В самом начале войны, когда нужда была еще не такой острой, мамаша Пагачова с криками выгнала из дому родную сестру, которая явилась к ней попросить немного еды. Сестра ушла с пустыми руками, та самая сестра, которую Пагачова в свое время столь решительными мерами лишила ее доли наследства. С той поры никто из братьев и сестер ни за чем к ней не обращался.

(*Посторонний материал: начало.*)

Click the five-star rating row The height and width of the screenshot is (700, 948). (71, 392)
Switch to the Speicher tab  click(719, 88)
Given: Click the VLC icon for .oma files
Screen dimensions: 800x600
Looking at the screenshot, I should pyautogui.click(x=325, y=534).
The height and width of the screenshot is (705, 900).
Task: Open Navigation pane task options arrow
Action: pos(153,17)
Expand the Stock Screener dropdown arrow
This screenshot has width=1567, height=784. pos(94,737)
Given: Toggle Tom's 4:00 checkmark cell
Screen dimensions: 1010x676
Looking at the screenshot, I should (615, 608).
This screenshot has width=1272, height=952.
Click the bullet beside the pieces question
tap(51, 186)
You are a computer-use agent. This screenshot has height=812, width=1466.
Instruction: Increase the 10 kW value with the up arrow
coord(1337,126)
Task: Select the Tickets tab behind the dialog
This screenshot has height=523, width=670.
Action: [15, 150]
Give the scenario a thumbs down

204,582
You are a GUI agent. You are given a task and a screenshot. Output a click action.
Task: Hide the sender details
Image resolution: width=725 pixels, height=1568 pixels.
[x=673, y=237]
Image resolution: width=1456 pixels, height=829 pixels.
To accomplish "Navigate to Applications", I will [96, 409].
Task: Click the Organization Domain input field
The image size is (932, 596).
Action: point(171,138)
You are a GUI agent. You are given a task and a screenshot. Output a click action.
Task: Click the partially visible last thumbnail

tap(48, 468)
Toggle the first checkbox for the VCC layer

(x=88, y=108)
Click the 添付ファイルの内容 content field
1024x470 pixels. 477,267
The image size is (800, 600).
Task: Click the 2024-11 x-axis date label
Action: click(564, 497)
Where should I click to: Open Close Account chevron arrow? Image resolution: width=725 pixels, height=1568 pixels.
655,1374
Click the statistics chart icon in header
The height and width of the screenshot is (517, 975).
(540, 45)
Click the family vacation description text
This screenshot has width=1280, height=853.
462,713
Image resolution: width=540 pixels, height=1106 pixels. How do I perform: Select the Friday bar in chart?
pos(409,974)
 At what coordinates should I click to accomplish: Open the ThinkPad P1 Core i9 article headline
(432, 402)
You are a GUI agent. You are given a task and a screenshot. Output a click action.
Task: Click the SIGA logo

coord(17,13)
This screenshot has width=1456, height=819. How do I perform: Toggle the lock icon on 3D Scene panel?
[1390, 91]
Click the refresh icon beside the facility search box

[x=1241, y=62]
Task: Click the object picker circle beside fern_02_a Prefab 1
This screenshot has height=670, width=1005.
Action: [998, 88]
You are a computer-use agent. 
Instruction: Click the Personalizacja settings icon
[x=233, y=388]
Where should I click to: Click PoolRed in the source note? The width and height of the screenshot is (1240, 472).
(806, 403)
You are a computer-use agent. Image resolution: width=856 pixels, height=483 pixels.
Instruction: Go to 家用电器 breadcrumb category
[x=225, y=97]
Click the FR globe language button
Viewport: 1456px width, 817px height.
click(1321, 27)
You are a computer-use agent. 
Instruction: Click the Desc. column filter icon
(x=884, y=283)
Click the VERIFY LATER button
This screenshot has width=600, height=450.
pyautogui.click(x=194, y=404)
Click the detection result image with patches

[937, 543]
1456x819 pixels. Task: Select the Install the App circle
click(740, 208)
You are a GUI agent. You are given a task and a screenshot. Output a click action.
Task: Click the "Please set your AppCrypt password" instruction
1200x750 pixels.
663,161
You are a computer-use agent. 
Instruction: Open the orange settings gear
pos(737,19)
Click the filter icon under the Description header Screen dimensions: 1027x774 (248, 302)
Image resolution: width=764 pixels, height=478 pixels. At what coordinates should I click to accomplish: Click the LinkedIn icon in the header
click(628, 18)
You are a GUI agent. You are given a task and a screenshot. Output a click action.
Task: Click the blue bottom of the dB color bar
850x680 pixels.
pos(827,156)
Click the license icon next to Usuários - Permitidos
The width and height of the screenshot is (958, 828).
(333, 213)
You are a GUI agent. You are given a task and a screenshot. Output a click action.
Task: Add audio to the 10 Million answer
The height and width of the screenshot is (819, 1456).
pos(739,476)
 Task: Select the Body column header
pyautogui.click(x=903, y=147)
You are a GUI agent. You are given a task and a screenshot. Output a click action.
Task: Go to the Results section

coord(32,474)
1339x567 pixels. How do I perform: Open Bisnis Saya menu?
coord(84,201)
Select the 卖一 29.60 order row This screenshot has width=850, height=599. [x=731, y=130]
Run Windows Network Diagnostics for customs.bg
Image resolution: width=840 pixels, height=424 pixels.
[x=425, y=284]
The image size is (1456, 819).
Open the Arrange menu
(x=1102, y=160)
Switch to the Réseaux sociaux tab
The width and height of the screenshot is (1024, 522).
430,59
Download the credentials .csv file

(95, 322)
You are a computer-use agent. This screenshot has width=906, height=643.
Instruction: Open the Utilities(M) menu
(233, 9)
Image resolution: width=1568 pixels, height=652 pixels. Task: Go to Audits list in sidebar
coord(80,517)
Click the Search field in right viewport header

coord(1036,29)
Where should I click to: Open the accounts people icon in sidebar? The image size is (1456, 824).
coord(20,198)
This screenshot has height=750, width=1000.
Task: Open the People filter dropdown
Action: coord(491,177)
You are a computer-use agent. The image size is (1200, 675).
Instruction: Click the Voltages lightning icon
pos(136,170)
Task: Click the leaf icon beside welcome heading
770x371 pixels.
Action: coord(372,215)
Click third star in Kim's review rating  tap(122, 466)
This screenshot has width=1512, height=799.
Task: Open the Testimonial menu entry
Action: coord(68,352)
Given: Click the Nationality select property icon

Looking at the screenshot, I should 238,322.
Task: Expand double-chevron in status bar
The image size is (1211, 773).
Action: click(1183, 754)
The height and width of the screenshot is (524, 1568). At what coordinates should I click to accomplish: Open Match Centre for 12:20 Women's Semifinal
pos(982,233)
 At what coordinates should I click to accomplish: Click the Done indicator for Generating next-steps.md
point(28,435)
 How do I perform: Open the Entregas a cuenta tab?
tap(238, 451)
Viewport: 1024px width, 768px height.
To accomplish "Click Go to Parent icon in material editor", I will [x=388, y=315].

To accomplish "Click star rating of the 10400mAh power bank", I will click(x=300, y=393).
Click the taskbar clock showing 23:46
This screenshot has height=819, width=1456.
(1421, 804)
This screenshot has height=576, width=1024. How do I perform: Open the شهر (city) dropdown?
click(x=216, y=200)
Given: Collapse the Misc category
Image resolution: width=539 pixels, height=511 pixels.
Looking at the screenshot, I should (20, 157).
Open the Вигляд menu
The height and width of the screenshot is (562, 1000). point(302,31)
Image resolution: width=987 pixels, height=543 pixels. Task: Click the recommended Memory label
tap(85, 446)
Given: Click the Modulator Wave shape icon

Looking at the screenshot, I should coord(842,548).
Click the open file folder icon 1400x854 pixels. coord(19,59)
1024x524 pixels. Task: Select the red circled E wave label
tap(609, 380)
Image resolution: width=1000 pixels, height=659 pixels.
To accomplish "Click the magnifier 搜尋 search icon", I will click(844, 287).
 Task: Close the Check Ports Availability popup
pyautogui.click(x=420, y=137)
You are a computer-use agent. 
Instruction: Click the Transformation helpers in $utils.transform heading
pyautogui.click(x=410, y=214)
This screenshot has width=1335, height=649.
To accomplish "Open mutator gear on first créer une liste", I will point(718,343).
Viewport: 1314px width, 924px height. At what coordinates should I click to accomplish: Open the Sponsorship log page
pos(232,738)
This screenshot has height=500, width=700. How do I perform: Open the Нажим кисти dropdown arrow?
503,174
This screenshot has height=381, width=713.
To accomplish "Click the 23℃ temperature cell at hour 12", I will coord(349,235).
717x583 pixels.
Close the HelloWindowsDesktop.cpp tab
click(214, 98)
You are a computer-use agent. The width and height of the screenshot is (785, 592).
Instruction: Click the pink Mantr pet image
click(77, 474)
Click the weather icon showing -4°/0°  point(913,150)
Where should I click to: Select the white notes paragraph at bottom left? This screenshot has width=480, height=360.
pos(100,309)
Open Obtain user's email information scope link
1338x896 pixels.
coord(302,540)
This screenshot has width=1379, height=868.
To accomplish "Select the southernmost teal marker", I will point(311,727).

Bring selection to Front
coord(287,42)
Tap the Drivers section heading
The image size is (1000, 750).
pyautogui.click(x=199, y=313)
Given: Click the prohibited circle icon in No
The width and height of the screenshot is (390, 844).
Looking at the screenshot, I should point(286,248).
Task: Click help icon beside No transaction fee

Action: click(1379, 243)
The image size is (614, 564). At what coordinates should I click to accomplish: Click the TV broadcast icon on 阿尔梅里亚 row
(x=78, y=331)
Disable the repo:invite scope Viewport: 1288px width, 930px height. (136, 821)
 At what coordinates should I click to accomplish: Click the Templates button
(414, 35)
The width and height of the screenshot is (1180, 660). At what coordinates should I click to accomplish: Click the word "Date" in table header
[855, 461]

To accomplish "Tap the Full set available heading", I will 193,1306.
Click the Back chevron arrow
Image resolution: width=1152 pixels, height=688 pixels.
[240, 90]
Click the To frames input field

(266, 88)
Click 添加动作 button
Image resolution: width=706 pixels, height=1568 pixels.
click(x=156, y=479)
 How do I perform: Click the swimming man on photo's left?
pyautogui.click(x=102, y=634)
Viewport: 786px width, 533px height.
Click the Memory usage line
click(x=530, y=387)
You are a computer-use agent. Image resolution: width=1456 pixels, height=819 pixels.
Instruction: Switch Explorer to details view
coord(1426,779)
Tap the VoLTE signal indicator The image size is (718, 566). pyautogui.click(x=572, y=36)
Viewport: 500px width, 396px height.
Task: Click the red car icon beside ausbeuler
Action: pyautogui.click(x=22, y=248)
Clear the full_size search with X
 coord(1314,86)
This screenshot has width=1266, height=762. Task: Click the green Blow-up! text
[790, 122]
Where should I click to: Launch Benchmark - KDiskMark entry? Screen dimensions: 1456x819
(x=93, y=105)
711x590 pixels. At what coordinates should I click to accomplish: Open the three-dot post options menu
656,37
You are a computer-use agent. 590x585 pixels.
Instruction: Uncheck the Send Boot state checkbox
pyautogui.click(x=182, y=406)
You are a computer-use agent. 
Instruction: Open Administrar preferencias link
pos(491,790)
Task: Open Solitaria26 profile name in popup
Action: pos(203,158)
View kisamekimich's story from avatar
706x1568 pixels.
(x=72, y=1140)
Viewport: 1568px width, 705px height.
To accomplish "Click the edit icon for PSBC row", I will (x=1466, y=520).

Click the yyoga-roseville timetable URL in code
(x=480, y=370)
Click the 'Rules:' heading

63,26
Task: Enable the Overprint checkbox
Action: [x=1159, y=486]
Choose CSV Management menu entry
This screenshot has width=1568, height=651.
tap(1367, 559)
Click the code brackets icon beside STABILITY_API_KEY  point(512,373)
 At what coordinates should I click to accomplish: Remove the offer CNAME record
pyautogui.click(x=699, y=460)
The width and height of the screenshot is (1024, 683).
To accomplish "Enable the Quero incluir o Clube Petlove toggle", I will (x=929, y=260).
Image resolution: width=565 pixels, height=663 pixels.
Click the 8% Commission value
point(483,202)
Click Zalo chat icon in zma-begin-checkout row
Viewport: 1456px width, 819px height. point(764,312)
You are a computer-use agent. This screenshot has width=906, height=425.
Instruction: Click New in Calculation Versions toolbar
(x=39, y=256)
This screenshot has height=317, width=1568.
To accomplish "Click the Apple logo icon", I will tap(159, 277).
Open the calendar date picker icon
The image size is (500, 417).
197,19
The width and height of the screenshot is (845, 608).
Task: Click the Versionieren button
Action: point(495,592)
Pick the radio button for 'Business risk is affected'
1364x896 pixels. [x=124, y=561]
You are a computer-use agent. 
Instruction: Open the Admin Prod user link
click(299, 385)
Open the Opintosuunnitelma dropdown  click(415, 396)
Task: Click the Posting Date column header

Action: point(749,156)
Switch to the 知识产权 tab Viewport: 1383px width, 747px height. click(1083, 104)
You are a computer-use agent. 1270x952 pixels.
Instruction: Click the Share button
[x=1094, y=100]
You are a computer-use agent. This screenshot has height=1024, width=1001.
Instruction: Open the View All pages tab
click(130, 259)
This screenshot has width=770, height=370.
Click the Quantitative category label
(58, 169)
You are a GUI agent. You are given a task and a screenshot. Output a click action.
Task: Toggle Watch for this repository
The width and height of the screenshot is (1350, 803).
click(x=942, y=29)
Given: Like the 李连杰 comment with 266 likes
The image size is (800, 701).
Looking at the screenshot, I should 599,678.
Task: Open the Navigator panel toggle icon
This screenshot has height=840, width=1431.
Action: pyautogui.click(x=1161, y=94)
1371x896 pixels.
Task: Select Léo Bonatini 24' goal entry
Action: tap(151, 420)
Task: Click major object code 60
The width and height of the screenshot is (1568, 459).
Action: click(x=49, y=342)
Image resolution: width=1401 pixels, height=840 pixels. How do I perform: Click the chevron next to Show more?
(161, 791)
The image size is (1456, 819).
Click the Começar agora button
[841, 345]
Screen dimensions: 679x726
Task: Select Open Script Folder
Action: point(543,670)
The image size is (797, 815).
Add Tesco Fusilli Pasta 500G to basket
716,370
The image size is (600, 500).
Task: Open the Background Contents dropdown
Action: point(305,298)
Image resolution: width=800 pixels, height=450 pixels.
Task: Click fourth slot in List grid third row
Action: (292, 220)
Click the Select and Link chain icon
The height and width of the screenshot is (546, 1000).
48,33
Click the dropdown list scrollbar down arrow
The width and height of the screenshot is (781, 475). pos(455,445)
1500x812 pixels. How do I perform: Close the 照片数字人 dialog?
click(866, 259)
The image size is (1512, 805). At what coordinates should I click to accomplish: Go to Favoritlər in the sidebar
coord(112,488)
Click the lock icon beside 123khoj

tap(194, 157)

Но поразительная перемена, происшедшая в муже, да опухшая скула, все еще не позволявшая ей как следует открыть рот, удерживали мамашу Пагачову от протеста. Она только ворчала у плиты, чтобы старик Пагач пригласил для своего гостя кухарку из Вены. Таким присловьем она с незапамятных времен защищала свое не ахти какое кулинарное искусство, забывая, что сама когда-то служила в этом чужом городе. Правда, кухаркой ей быть не доводилось, она была только горничной, ничему там не научилась и готовила традиционные блюда горцев, в которых преобладали картошка с капустой. Ворчливый безадресный протест мамаши Пагачовой был лишь тенью ее прежней агрессивности. Эта суровая, никакими симпатиями — исключая сына Юлинека — не обремененная женщина поняла на старости лет, что, собственно, не знает своего мужа. Но от владычества своего в доме она отказываться не собиралась. Попросту выжидала, когда у старого Пагача пройдет приступ властолюбия, когда он поглубже заглянет в свою фляжку, чтобы в последующем похмелье стать беспомощным, как ребенок. Тогда-то мамаша Пагачова с процентами рассчитается за свое унижение.